Дети прекрасно провели лето в Саутхэмптоне, а в тот день, когда они уехали, стало известно, что Элиоту Лавиню тоже предъявили обвинение в махинациях с ценными бумагами. Он, конечно же, все валил на меня, что показалось мне довольно забавным с учетом того, что я когда-то спас ему жизнь, – теперь я думал, что сделал это в состоянии временного помутнения сознания. По правде говоря, я все равно был доволен тем, что спас ему жизнь, потому что после этого целую неделю все называли меня героем, но теперь, когда с тех пор прошло уже пять лет, мне было наплевать, что Элиот может сесть – и как раз на пять лет.
А вот с Шефом все обстояло по-другому, на него мне было не наплевать. Каким бы странным это ни казалось, Шеф решил плюнуть на логику и разум и довести свое дело до суда. Зачем?
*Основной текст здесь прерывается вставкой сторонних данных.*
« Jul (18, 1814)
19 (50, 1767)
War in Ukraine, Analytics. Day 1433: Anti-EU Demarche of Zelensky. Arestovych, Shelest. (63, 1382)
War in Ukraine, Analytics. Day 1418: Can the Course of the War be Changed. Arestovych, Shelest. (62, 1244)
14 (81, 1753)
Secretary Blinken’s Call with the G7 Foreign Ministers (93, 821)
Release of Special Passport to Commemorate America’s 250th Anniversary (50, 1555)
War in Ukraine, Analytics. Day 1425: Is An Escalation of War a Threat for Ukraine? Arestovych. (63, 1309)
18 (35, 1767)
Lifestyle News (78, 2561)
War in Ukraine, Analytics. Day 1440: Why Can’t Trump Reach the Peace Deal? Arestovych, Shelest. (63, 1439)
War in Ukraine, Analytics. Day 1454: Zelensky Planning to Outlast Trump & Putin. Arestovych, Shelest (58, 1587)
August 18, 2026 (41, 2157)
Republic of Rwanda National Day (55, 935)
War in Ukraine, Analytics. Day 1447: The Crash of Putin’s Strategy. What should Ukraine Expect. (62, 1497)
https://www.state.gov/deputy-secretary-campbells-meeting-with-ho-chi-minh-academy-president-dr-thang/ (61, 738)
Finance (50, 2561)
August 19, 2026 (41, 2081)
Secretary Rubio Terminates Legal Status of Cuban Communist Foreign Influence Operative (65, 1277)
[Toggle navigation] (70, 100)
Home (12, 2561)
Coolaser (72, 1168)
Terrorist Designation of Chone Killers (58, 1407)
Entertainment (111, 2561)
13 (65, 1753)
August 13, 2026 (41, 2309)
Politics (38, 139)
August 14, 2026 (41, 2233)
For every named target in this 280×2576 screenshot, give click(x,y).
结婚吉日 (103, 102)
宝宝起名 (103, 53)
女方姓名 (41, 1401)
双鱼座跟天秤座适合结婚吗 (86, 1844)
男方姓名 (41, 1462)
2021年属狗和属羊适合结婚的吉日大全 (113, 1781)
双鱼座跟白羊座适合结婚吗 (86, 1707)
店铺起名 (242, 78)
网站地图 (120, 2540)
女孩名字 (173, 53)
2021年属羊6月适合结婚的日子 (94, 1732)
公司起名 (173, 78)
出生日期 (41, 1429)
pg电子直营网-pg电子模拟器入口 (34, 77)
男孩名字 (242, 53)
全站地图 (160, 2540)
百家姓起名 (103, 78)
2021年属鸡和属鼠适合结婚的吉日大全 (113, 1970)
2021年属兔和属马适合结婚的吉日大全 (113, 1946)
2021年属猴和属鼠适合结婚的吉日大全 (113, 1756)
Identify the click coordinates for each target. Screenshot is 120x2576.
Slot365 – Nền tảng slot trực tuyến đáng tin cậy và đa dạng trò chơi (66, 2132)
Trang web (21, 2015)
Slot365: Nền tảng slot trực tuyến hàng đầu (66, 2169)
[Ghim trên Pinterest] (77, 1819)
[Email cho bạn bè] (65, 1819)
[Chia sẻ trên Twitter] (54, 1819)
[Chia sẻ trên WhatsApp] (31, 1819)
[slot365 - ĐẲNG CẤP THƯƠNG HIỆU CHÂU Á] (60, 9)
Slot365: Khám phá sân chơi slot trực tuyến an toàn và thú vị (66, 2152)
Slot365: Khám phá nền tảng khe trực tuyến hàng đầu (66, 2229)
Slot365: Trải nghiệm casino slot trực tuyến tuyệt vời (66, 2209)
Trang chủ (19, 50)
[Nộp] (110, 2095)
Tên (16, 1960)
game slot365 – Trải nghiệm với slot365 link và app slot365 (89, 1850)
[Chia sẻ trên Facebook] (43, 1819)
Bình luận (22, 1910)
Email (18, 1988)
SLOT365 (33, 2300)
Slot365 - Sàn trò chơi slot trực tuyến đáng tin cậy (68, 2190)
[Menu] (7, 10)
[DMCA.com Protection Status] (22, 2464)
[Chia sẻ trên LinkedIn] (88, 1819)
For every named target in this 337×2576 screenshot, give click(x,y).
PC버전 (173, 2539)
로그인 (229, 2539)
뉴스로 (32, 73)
У него не было ни малейшего шанса на оправдание, если вспомнить видео– и аудиозаписи, мои показания, показания Дэнни, показания Джеймса Лу, неопровержимое доказательство в виде пакета бумаг, связанных с отправкой денег в Швейцарию, пакета, покрытого прекрасными отпечатками липких пальцев Шефа, не говоря уже о двух его собственноручных набросках миниатюрной подводной лодки «Отмывальщик». Его, безусловно, признают виновным и засадят минимум лет на десять.
А мне придется пережить публичное унижение и свидетельствовать во время открытого судебного заседания против человека, которого я когда-то называл своим другом. Об этом напишут в газетах, журналах, в Интернете – повсюду. А вот то, как я поступил с Дэйвом Биллом, по иронии судьбы останется в истории только маленькой заметкой, незначительным отступлением от дюжины предательств.
В этот момент я сидел с Алонсо и Одержимым в комнате для опроса агентов и в душе смеялся, потому что Одержимый только что сказал:
– Знаешь, Алонсо, ты самый большой псих, какого я видел в своей жизни!
– О чем ты? – отрезал Алонсо. – Я не псих! Я просто хочу быть уверенным, что все расшифровки сделаны точно.
– Они сделаны точно, – парировал Одержимый, с удивлением качая головой, – неужели ты действительно думаешь, что присяжных будет волновать, произнес ли Гаито «Бадабип, бадабоп, бадабуп» или «Бадабоп, бадабип, бадабинг»? Это же все равно, умоляю, пойми. Присяжные это знают!
Алонсо, сидевший справа от меня, чуть-чуть повернул голову в мою сторону и слегка подмигнул мне, как будто хотел сказать: «Ну мы-то с тобой понимаем, как это важно, так что не обращай внимания на этого исходящего слюной бандита из ФБР». Потом он взглянул на Одержимого, сидевшего по другую сторону стола, и ответил:
– Хорошо, Грег, когда закончишь юридическую школу и сдашь в штате Нью-Йорк экзамен на адвоката, тогда ты будешь отвечать за все магнитофонные записи! – Он иронически хмыкнул. – Но пока что за них отвечаю я!